/LLM4SBR

A Lightweight and Effective LLM-enhanced Framework for Session-based Recommendation

Primary LanguagePython

LLM4SBR

"Multi-view Intent Learning and Alignment with Large Langue Models for Session-based Recommendation"

Abstract

Session-based recommendation (SBR) methods often rely on user behavior data, which can struggle with the sparsity of session data, limiting performance. Researchers have identified that beyond behavioral signals, rich semantic information in item descriptions is crucial for capturing hidden user intent.
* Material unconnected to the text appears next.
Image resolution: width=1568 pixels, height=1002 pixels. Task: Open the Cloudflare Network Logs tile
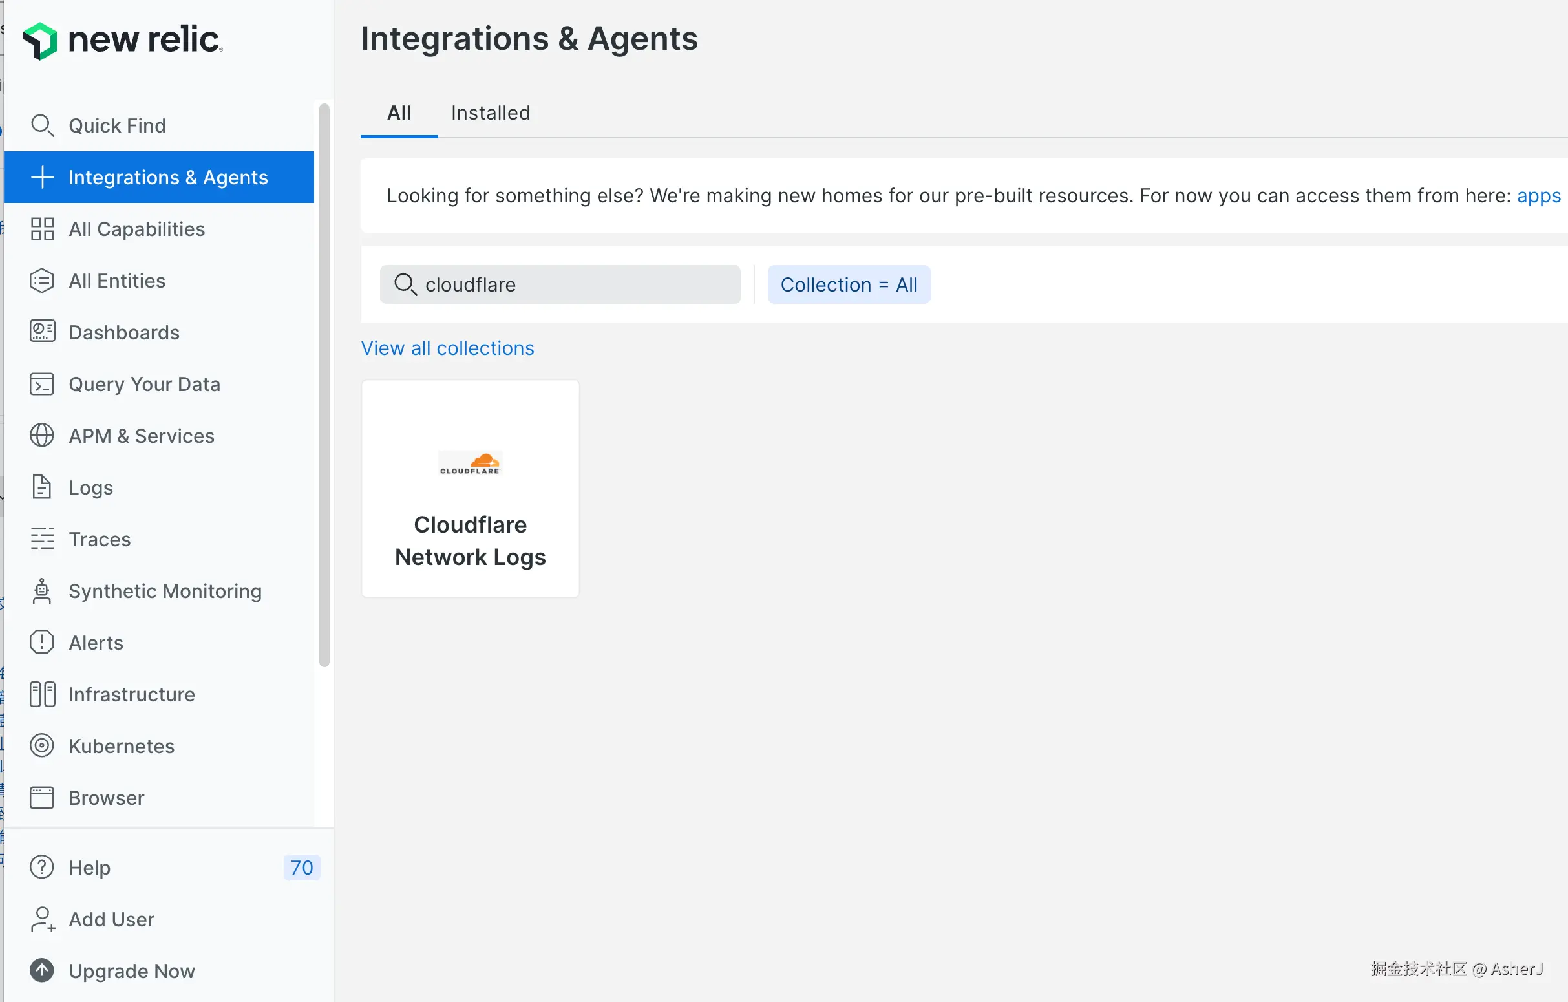[x=470, y=489]
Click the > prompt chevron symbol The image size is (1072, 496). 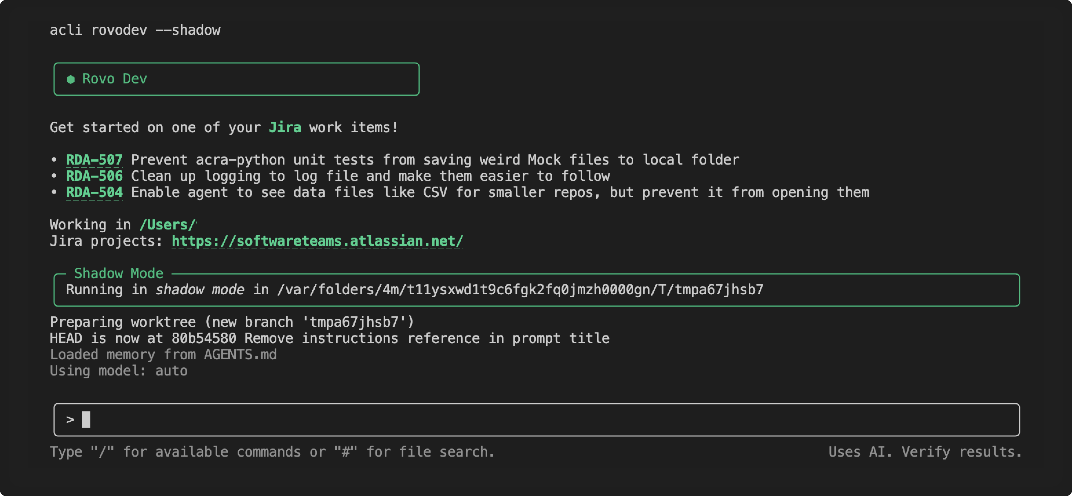[x=70, y=419]
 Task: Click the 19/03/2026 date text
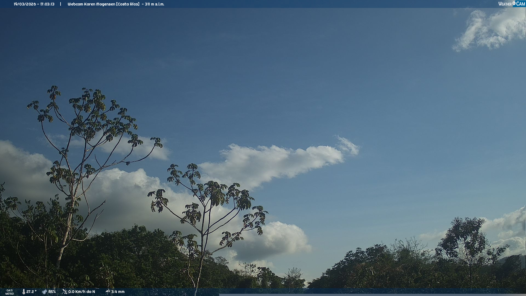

While large language models (LLMs) offer new ways to leverage this semantic data, the challenges of session anonymity, short-sequence nature, and high LLM training costs have hindered the development of a lightweight, efficient LLM framework for SBR. To address the above challenges, we propose an LLM-enhanced SBR framework that integrates semantic and behavioral signals from multiple perspectives. This two-stage framework leverages the strengths of both LLMs and traditional SBR models while minimizing training costs. In the first stage, we use multi-view prompts to infer latent user intentions at the session semantic level, supported by an intent localization module to mitigate LLM hallucinations. In the second stage, we align and unify these semantic inferences with behavioral representations, effectively merging insights from both large and small models. Extensive experiments on two real datasets demonstrate that the LLM4SBR framework can effectively improve model performance.